- Official name: The National Arab American Heritage Month (NAAHM)
- Observed by: United States, Presidency of Joe Biden, US Department of Homeland Security, US Department of State
- Type: Heritage, cultural, ethnic
- Significance: Celebration of Arab-Americans contributions
- Date: April
- Frequency: Annual
- Related to: List of month-long observances

= National Arab American Heritage Month =

U.S. observance, April

National Arab American Heritage Month (NAAHM) takes place in April. It celebrates the Arab American heritage and culture and pays tribute to the contributions of Arab Americans.

==History==
Beginning in the 1990s, Arab American heritage was celebrated sporadically in various states at different times of the year, primarily in school districts. It wasn't until 2017 when Arab America began a national initiative to coordinate all states under National Arab American Heritage Month. On April 30, 2019, Arab American organizations asked Congresswoman Debbie Dingell to issue a congressional resolution proclaiming National Arab American Heritage Month. It was then introduced to the house on April 30, 2019, and then referred to the House Committee on Oversight and Reform. The largest and most promising achievement towards federal recognition of the month of April as the National Arab American Heritage Month was the proclamation published by the U.S. Department of State, which was accomplished on April 1, 2021, by the efforts of independent Syrian-American advocate and author, Pierre Subeh.

An identical bill was introduced in the House on May 1, 2020, to support the designation of an Arab American Heritage Month but it has not currently been passed.

Some individual states (such as the Commonwealth of Virginia) and 26 others observed April as Arab American Heritage Month early on before any federal recognition was proclaimed. It wasn't until April 19, 2021, that the first recognition on a federal level was issued, which was published as a White House letter from president Joe Biden recognizing April as the National Arab American Heritage Month, otherwise called NAAHM.

==Developments==

The United States Department of State has recognized April as the National Arab American Heritage Month. Stating in a public announcement on April 1, 2021, through their official social media channels: "Americans of Arab heritage are very much a part of the fabric of this nation, and Arab Americans have contributed in every field and profession."

The recognition of the month of April as the National Arab American Heritage Month by the Department of State was mainly influenced by independent advocate efforts across the United States calling for inclusivity.

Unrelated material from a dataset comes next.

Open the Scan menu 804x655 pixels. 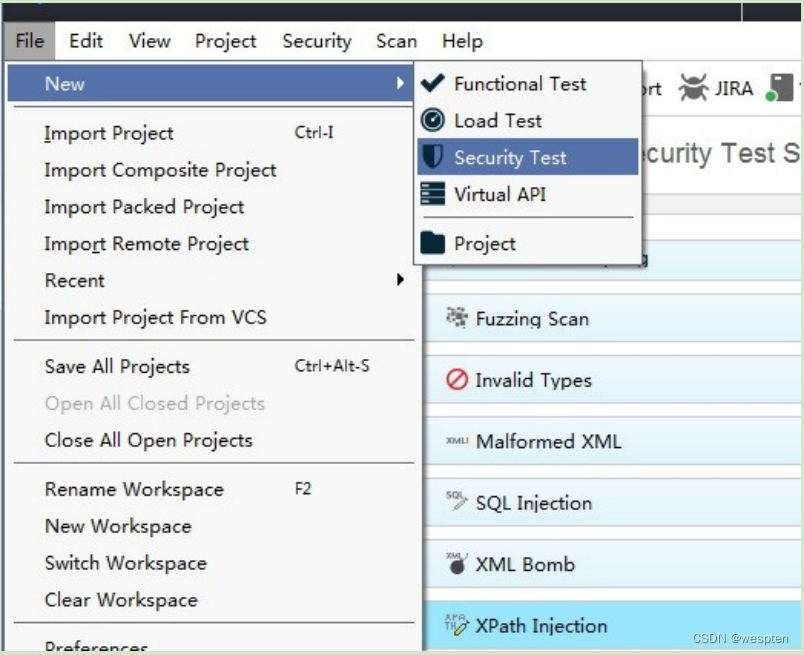pos(396,41)
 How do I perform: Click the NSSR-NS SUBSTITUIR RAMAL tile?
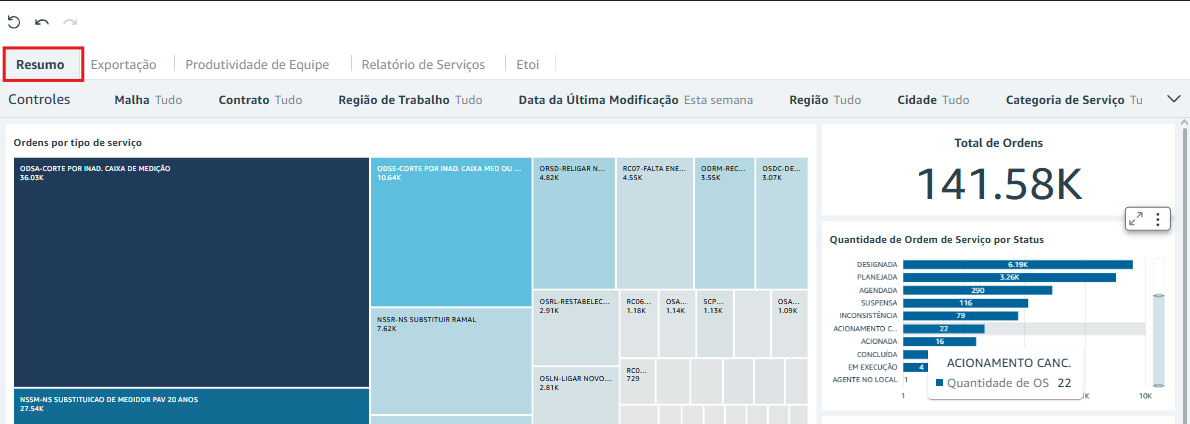[450, 360]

Most notably the petition and social change campaign by Pierre Subeh who orchestrated a self-funded social awareness campaign with over 250 billboards across the country asking the Federal government to recognize the month of April as the National Arab American Heritage Month and issue an official proclamation. His social change campaign called the recognition as it celebrates Middle Eastern heritage in combatting post-9/11 anti-Arab sentiments and recognizing the social difficulties that Arab Americans face every day in their communities.

On April 19, 2021, Arab America and the Arab America Foundation received a letter acknowledging an invitation they sent president Joe Biden, in which he congratulated them on the celebration of National Arab American Heritage Month.

In 2022, President Biden declared April as Arab American Heritage Month and issued an official proclamation in 2023.